New is not cool- Don't try anything new on marathon day. Don’t wear new socks, or anything that touches your skin (a sweatshirt to throw off later because it's cool is okay, but not the bra and shirt underneath). And especially do not try new foods. This is not the time to eat that awesome dessert you always wanted to try. Eat it for a post-race victory celebration. Also, it should go without saying, but don’t drink the night before.

Aquaphor is your BFF- Before you put your socks on, rub all of your feet with Aquaphor, which is even better than Vaseline. Try this before race day (nothing new). It feels weird for a few minutes, but it will help prevent some blisters. Also use it where your bra rubs, if you're female; if you have chafed a lot in the past, use it wherever that chafing has been. While I'm at it, if you have had any issues in long runs (I had a sore knee and  knew it wasn't an injury but the strain), don't be afraid to wear a compression brace (that you have tried before). I only had pain on long runs, so I didn't think to wear mine. I regretted that.

The expo- Don't walk around too much at the expo. You need that energy in your legs. Starting a marathon with tired muscles is bad. If you travel to race, don’t do sightseeing until after the race. The walking will take its toll. 



Water and nutrition

Nutrition during the race-
Consider carrying your own water and gels. Also, consider carrying a little packet of Advil. You shouldn't take it right at the start, but it will help you with your recovery if you take it about an hour before you get to the finish line; it will kick in around when you finish, and the long walk back to the car will be a bit better.


Take gels and other energy sources before you feel the need for them. I was amazed when I watched the Boston Marathon one year, and I saw all the elite runners take their first nutrition at the 10K mark and then every 5K after that for the race duration.
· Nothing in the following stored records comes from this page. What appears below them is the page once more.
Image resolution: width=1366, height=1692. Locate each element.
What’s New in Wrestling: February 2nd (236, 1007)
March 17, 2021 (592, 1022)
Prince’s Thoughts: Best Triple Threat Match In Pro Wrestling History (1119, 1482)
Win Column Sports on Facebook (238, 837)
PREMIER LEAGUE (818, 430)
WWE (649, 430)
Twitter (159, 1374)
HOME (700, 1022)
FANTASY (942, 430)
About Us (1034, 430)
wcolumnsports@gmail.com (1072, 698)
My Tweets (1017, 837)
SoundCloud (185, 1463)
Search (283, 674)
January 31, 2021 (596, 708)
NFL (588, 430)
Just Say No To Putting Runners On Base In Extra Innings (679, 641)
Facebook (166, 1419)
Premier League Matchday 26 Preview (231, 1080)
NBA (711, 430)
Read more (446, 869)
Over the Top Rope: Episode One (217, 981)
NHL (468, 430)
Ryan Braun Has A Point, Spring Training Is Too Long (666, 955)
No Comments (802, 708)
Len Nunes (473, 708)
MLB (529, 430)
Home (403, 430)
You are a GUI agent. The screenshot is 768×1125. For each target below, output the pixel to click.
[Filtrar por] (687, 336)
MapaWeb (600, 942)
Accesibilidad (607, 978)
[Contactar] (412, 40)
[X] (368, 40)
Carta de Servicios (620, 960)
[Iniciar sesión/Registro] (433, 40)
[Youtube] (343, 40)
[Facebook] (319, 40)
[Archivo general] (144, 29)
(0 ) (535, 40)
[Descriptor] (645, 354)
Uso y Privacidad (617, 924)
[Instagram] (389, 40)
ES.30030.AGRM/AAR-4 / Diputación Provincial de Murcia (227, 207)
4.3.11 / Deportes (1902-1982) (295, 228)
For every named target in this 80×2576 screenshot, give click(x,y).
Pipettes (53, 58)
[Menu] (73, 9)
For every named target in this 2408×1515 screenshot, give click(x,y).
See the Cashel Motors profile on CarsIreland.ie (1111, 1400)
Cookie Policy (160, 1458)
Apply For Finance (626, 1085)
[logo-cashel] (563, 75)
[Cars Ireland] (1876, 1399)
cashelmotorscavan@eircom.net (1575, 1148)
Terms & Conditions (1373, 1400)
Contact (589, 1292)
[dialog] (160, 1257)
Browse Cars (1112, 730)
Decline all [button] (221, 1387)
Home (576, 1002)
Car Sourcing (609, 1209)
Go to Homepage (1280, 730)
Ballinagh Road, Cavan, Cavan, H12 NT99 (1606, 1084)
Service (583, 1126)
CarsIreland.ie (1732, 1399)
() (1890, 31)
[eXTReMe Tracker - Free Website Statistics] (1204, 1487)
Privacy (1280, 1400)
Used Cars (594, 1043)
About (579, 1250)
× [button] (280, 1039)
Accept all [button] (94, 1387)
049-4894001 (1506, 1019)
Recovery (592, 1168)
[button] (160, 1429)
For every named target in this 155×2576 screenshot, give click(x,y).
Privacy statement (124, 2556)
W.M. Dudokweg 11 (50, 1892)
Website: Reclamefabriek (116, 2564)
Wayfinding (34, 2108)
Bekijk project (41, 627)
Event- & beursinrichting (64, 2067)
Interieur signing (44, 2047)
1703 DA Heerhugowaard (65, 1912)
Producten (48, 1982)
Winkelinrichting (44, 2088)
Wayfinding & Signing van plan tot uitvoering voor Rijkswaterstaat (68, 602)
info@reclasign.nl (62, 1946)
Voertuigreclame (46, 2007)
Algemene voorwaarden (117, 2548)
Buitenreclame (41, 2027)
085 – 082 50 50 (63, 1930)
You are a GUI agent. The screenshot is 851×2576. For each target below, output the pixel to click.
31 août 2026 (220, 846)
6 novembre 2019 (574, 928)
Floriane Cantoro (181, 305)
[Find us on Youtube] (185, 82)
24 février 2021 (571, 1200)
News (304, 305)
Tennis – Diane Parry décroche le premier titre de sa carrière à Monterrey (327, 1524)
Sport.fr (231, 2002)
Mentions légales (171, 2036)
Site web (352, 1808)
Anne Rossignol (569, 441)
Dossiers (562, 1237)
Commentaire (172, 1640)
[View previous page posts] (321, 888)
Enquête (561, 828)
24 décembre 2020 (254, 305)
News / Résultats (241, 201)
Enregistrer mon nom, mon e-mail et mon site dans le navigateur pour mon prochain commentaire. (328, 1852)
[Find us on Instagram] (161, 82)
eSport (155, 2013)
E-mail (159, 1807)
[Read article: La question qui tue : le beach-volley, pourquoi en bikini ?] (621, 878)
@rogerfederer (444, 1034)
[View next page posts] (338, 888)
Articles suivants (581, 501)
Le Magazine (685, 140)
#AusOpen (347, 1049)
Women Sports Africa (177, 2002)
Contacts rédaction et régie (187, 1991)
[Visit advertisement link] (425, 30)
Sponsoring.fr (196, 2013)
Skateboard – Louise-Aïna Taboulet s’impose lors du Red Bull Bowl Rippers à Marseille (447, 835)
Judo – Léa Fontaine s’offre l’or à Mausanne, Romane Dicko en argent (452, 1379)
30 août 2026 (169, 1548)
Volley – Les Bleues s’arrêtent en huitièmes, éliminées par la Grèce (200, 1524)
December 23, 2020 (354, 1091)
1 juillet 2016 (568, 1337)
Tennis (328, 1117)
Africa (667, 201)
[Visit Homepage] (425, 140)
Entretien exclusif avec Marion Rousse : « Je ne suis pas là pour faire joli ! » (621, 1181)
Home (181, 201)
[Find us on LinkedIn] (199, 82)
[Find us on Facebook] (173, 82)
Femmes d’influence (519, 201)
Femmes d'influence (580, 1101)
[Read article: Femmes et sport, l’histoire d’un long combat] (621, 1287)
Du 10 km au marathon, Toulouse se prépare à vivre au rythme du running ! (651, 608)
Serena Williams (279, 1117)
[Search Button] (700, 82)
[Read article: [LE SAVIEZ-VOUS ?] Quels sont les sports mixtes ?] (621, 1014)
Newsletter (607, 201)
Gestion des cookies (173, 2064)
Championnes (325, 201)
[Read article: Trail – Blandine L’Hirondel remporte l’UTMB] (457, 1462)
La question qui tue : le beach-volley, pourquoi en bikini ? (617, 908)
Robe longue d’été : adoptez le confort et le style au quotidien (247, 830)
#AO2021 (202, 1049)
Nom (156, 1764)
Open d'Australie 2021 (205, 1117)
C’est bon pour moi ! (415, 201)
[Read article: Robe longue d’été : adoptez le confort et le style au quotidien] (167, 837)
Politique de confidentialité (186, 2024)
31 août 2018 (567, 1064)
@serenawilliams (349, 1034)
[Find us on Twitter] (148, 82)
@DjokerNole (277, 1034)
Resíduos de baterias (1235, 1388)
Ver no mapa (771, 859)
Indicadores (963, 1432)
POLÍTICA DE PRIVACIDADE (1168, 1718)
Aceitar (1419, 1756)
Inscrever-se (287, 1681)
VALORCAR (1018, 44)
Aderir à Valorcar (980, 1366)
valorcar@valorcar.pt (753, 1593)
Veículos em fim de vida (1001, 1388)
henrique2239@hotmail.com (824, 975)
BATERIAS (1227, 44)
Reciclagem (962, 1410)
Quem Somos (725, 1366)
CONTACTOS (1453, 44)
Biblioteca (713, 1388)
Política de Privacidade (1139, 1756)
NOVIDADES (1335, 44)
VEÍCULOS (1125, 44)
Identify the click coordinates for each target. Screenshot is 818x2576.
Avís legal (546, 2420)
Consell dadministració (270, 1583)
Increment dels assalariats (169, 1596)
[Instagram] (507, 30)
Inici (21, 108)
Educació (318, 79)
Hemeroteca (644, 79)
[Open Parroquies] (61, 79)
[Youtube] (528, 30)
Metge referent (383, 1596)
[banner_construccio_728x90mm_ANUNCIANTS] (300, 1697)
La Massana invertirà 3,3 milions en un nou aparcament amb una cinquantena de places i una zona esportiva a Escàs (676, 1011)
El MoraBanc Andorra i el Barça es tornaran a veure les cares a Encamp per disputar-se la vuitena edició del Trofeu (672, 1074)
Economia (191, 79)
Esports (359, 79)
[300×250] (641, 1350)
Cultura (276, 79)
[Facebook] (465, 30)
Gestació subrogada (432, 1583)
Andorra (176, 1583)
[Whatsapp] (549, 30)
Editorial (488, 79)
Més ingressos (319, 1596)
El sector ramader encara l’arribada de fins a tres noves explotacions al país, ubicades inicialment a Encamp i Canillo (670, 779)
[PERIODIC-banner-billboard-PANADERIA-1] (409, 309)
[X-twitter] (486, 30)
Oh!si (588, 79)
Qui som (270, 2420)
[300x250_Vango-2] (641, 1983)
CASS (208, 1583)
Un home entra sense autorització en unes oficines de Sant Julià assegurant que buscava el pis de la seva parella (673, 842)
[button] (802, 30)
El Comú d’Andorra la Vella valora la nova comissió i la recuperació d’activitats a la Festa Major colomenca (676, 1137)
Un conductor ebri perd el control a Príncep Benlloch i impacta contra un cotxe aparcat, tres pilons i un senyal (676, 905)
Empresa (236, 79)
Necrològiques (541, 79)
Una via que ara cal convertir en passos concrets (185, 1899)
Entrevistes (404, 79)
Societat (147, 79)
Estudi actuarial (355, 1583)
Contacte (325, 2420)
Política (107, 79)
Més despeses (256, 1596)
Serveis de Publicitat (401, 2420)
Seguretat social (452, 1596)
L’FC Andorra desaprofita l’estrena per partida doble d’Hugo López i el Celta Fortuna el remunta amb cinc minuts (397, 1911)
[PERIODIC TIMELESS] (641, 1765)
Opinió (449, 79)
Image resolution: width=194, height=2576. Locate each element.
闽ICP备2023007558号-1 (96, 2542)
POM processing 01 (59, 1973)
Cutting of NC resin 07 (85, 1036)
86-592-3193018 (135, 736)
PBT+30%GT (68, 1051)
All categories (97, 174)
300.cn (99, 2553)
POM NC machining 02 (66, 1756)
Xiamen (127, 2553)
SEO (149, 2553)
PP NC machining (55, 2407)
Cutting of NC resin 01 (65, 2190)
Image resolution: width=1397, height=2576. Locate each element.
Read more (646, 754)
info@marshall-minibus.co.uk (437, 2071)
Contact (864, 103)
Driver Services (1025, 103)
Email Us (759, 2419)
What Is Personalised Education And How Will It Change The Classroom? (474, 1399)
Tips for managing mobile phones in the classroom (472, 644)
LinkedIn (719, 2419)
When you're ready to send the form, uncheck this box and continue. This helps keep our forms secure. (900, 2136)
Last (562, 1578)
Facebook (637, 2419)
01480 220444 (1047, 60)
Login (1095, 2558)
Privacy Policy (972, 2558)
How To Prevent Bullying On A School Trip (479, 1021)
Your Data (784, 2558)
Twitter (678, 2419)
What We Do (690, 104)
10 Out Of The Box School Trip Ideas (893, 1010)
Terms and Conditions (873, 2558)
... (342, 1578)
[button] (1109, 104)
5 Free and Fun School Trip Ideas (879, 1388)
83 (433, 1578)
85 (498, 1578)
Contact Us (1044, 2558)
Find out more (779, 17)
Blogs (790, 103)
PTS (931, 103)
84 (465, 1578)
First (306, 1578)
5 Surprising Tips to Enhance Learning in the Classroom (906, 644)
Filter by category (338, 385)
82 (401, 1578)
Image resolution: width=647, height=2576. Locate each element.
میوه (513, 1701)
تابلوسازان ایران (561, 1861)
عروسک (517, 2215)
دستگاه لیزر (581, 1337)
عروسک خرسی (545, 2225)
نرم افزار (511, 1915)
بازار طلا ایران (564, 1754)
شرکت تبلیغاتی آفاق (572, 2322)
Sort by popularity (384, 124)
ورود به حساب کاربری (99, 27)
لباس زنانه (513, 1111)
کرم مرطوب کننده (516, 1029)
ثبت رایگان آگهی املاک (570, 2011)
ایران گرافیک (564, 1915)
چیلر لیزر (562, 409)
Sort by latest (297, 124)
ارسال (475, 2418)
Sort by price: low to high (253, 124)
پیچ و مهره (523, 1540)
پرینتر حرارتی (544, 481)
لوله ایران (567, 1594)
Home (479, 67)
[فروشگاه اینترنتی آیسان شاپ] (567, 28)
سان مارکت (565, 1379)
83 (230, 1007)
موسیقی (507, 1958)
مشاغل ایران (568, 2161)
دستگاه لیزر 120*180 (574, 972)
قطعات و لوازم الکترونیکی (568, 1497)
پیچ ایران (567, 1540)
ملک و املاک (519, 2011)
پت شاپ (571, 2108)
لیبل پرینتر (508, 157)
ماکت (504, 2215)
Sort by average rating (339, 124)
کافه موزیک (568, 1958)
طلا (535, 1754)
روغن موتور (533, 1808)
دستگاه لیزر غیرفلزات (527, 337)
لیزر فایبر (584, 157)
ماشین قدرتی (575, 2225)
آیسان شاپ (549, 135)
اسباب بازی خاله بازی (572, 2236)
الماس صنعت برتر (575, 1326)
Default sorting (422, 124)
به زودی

You know they didn't feel like they needed it, but they wanted to keep their body running strong. Of course they run much faster than us mere mortals, but it's not a bad rule of thumb to follow. If your stomach is used to gels, taking one every hour or so is a good idea. If you’re offered a banana at a stop, take it. The marathon will most likely not have a gel or food for you every hour; most have two gel spots, or even one. You don't want to lose precious time if the gel line is crowded or the water line is crowded. This is very typical in large marathons. You either have to stop, or go without.

I generally carry a very light and easy collapsible water bottle in distance races (though a hydration belt can work) and when I can reach the water stops where I can get water without losing time, I pour the water directly into the bottle to replenish it; it’s much easier to drink from than those mini cups, too. The bottle clips onto my running belt whenever I want to empty it, so I clip it at the end, so I can still run through with my hands in the air :-)


More nutrition during the race- Whatever nutrition you think you need, bring it along. If you do handle gels well (which you should have figured out before your marathon), they are the simplest way to get a pretty fast burst of carbohydrates and caffeine. (There are caffeine-free ones if that bothers you, but caffeine has been shown to improve performance—legally!). They take about 15 minutes to really work, which is why you have to take them before you start feeling like you're crashing. (I like the "Just Plain" GUs because there is no sweet flavor that might make me feel I am inhaling sugar. I just take the gel and wash it down with water, no weird after tastes or flavors.)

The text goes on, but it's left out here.